TASK TO COMPLETE:
Copy the following data exactly as it appears, line for line.

---------- EXERCISE DATA

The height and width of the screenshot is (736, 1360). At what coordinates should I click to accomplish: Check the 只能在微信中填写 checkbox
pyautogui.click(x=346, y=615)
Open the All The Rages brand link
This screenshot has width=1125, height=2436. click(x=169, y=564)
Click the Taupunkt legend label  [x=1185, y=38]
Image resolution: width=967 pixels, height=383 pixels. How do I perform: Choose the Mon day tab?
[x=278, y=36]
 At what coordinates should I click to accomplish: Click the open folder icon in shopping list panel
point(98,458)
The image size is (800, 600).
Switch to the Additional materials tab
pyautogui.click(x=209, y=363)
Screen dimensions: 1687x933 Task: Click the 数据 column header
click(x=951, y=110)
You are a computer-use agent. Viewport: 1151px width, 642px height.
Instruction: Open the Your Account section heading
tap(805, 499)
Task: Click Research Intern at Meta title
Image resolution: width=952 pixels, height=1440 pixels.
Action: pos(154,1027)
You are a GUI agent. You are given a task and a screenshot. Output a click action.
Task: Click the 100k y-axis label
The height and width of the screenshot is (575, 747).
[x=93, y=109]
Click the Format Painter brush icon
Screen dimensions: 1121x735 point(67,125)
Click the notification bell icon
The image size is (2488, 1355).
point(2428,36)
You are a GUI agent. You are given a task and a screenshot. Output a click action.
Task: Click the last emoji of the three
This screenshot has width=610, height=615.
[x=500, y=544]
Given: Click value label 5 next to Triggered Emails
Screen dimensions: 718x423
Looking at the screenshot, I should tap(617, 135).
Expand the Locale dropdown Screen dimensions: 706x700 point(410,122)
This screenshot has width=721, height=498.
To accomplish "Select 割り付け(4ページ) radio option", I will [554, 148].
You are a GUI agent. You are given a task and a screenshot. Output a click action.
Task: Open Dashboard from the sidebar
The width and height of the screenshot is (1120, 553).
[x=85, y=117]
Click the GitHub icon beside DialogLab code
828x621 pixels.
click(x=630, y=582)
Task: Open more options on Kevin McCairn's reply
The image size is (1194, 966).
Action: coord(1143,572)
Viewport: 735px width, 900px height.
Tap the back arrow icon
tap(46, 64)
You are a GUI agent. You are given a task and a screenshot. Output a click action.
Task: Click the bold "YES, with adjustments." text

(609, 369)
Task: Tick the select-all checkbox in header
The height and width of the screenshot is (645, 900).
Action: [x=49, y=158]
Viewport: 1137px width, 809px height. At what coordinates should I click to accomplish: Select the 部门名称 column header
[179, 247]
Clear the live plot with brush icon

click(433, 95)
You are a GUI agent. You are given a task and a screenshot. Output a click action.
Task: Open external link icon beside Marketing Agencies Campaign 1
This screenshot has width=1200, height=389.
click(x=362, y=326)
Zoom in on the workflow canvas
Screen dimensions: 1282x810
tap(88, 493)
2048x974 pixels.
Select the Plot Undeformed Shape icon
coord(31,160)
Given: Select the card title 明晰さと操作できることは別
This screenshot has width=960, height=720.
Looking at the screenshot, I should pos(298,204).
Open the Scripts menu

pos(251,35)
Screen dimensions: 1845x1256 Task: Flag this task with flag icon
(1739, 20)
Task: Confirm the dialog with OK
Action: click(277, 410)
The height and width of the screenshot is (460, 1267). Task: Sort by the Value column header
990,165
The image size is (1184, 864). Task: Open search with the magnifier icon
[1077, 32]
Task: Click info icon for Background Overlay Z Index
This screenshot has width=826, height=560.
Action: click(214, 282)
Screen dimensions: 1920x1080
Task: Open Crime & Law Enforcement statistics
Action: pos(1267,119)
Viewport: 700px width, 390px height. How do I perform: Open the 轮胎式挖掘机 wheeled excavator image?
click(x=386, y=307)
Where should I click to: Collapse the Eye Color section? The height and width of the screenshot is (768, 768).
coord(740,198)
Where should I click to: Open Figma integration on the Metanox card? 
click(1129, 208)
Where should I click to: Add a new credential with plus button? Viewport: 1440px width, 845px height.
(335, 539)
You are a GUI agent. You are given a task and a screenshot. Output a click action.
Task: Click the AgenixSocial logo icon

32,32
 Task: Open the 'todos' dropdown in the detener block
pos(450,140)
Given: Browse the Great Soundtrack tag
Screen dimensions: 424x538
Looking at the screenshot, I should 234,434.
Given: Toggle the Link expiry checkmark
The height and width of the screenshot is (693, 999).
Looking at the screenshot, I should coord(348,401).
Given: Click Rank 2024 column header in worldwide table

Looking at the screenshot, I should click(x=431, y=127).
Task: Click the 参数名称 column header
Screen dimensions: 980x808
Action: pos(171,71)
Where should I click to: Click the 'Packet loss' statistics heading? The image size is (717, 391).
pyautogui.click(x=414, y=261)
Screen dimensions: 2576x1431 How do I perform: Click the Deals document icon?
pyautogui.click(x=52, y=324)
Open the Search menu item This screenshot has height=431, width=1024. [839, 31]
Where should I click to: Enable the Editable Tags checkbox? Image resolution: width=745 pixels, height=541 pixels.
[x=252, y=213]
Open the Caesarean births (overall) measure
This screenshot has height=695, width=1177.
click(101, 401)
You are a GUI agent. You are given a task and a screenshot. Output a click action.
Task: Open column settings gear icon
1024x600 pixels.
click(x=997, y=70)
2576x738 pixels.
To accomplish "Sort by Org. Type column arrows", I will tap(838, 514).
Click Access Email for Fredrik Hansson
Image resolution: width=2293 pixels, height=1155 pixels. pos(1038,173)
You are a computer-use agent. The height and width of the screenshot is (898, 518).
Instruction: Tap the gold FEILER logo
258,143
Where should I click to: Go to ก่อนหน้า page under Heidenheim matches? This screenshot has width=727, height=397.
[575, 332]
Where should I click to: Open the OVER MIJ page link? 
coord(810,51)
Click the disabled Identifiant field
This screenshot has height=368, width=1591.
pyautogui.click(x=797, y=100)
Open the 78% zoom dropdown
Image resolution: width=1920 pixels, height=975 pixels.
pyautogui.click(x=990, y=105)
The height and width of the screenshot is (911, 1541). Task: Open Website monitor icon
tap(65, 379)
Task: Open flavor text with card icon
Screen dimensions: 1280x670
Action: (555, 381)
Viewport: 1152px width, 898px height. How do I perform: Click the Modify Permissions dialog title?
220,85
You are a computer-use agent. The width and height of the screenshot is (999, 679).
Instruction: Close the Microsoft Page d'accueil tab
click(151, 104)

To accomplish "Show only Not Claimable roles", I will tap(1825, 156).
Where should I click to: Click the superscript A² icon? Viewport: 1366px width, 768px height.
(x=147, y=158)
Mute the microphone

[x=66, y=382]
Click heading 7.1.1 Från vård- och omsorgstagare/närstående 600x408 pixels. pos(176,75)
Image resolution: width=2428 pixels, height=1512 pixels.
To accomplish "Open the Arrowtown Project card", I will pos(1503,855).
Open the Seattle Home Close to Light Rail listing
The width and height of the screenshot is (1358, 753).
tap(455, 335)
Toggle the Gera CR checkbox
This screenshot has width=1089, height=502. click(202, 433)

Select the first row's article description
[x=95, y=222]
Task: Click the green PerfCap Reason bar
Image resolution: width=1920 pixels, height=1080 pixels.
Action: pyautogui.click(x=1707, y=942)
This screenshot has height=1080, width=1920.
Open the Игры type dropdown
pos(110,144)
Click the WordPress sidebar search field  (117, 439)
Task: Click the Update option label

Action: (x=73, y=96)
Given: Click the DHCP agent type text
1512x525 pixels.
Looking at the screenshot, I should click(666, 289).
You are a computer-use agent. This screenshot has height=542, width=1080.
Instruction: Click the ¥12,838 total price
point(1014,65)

--------------------

WRITTEN RESPONSE:
The height and width of the screenshot is (736, 1360). At what coordinates should I click to accomplish: Check the 只能在微信中填写 checkbox
pyautogui.click(x=346, y=615)
Open the All The Rages brand link
This screenshot has width=1125, height=2436. click(x=169, y=564)
Click the Taupunkt legend label  [x=1185, y=38]
Image resolution: width=967 pixels, height=383 pixels. How do I perform: Choose the Mon day tab?
[x=278, y=36]
 At what coordinates should I click to accomplish: Click the open folder icon in shopping list panel
point(98,458)
The image size is (800, 600).
Switch to the Additional materials tab
pyautogui.click(x=209, y=363)
Screen dimensions: 1687x933 Task: Click the 数据 column header
click(x=951, y=110)
You are a computer-use agent. Viewport: 1151px width, 642px height.
Instruction: Open the Your Account section heading
tap(805, 499)
Task: Click Research Intern at Meta title
Image resolution: width=952 pixels, height=1440 pixels.
Action: pos(154,1027)
You are a GUI agent. You are given a task and a screenshot. Output a click action.
Task: Click the 100k y-axis label
The height and width of the screenshot is (575, 747).
[x=93, y=109]
Click the Format Painter brush icon
Screen dimensions: 1121x735 point(67,125)
Click the notification bell icon
The image size is (2488, 1355).
point(2428,36)
You are a GUI agent. You are given a task and a screenshot. Output a click action.
Task: Click the last emoji of the three
This screenshot has width=610, height=615.
[x=500, y=544]
Given: Click value label 5 next to Triggered Emails
Screen dimensions: 718x423
Looking at the screenshot, I should tap(617, 135).
Expand the Locale dropdown Screen dimensions: 706x700 point(410,122)
This screenshot has width=721, height=498.
To accomplish "Select 割り付け(4ページ) radio option", I will [554, 148].
You are a GUI agent. You are given a task and a screenshot. Output a click action.
Task: Open Dashboard from the sidebar
The width and height of the screenshot is (1120, 553).
[x=85, y=117]
Click the GitHub icon beside DialogLab code
828x621 pixels.
click(x=630, y=582)
Task: Open more options on Kevin McCairn's reply
The image size is (1194, 966).
Action: coord(1143,572)
Viewport: 735px width, 900px height.
Tap the back arrow icon
tap(46, 64)
You are a GUI agent. You are given a task and a screenshot. Output a click action.
Task: Click the bold "YES, with adjustments." text

(609, 369)
Task: Tick the select-all checkbox in header
The height and width of the screenshot is (645, 900).
Action: [x=49, y=158]
Viewport: 1137px width, 809px height. At what coordinates should I click to accomplish: Select the 部门名称 column header
[179, 247]
Clear the live plot with brush icon

click(433, 95)
You are a GUI agent. You are given a task and a screenshot. Output a click action.
Task: Open external link icon beside Marketing Agencies Campaign 1
This screenshot has width=1200, height=389.
click(x=362, y=326)
Zoom in on the workflow canvas
Screen dimensions: 1282x810
tap(88, 493)
2048x974 pixels.
Select the Plot Undeformed Shape icon
coord(31,160)
Given: Select the card title 明晰さと操作できることは別
This screenshot has width=960, height=720.
Looking at the screenshot, I should pos(298,204).
Open the Scripts menu

pos(251,35)
Screen dimensions: 1845x1256 Task: Flag this task with flag icon
(1739, 20)
Task: Confirm the dialog with OK
Action: click(277, 410)
The height and width of the screenshot is (460, 1267). Task: Sort by the Value column header
990,165
The image size is (1184, 864). Task: Open search with the magnifier icon
[1077, 32]
Task: Click info icon for Background Overlay Z Index
This screenshot has width=826, height=560.
Action: click(214, 282)
Screen dimensions: 1920x1080
Task: Open Crime & Law Enforcement statistics
Action: pos(1267,119)
Viewport: 700px width, 390px height. How do I perform: Open the 轮胎式挖掘机 wheeled excavator image?
click(x=386, y=307)
Where should I click to: Collapse the Eye Color section? The height and width of the screenshot is (768, 768).
coord(740,198)
Where should I click to: Open Figma integration on the Metanox card? 
click(1129, 208)
Where should I click to: Add a new credential with plus button? Viewport: 1440px width, 845px height.
(335, 539)
You are a GUI agent. You are given a task and a screenshot. Output a click action.
Task: Click the AgenixSocial logo icon

32,32
 Task: Open the 'todos' dropdown in the detener block
pos(450,140)
Given: Browse the Great Soundtrack tag
Screen dimensions: 424x538
Looking at the screenshot, I should 234,434.
Given: Toggle the Link expiry checkmark
The height and width of the screenshot is (693, 999).
Looking at the screenshot, I should coord(348,401).
Given: Click Rank 2024 column header in worldwide table

Looking at the screenshot, I should click(x=431, y=127).
Task: Click the 参数名称 column header
Screen dimensions: 980x808
Action: pos(171,71)
Where should I click to: Click the 'Packet loss' statistics heading? The image size is (717, 391).
pyautogui.click(x=414, y=261)
Screen dimensions: 2576x1431 How do I perform: Click the Deals document icon?
pyautogui.click(x=52, y=324)
Open the Search menu item This screenshot has height=431, width=1024. [839, 31]
Where should I click to: Enable the Editable Tags checkbox? Image resolution: width=745 pixels, height=541 pixels.
[x=252, y=213]
Open the Caesarean births (overall) measure
This screenshot has height=695, width=1177.
click(101, 401)
You are a GUI agent. You are given a task and a screenshot. Output a click action.
Task: Open column settings gear icon
1024x600 pixels.
click(x=997, y=70)
2576x738 pixels.
To accomplish "Sort by Org. Type column arrows", I will tap(838, 514).
Click Access Email for Fredrik Hansson
Image resolution: width=2293 pixels, height=1155 pixels. pos(1038,173)
You are a computer-use agent. The height and width of the screenshot is (898, 518).
Instruction: Tap the gold FEILER logo
258,143
Where should I click to: Go to ก่อนหน้า page under Heidenheim matches? This screenshot has width=727, height=397.
[575, 332]
Where should I click to: Open the OVER MIJ page link? 
coord(810,51)
Click the disabled Identifiant field
This screenshot has height=368, width=1591.
pyautogui.click(x=797, y=100)
Open the 78% zoom dropdown
Image resolution: width=1920 pixels, height=975 pixels.
pyautogui.click(x=990, y=105)
The height and width of the screenshot is (911, 1541). Task: Open Website monitor icon
tap(65, 379)
Task: Open flavor text with card icon
Screen dimensions: 1280x670
Action: (555, 381)
Viewport: 1152px width, 898px height. How do I perform: Click the Modify Permissions dialog title?
220,85
You are a computer-use agent. The width and height of the screenshot is (999, 679).
Instruction: Close the Microsoft Page d'accueil tab
click(151, 104)

To accomplish "Show only Not Claimable roles", I will tap(1825, 156).
Where should I click to: Click the superscript A² icon? Viewport: 1366px width, 768px height.
(x=147, y=158)
Mute the microphone

[x=66, y=382]
Click heading 7.1.1 Från vård- och omsorgstagare/närstående 600x408 pixels. pos(176,75)
Image resolution: width=2428 pixels, height=1512 pixels.
To accomplish "Open the Arrowtown Project card", I will pos(1503,855).
Open the Seattle Home Close to Light Rail listing
The width and height of the screenshot is (1358, 753).
tap(455, 335)
Toggle the Gera CR checkbox
This screenshot has width=1089, height=502. click(202, 433)

Select the first row's article description
[x=95, y=222]
Task: Click the green PerfCap Reason bar
Image resolution: width=1920 pixels, height=1080 pixels.
Action: pyautogui.click(x=1707, y=942)
This screenshot has height=1080, width=1920.
Open the Игры type dropdown
pos(110,144)
Click the WordPress sidebar search field  (117, 439)
Task: Click the Update option label

Action: (x=73, y=96)
Given: Click the DHCP agent type text
1512x525 pixels.
Looking at the screenshot, I should click(666, 289).
You are a computer-use agent. This screenshot has height=542, width=1080.
Instruction: Click the ¥12,838 total price
point(1014,65)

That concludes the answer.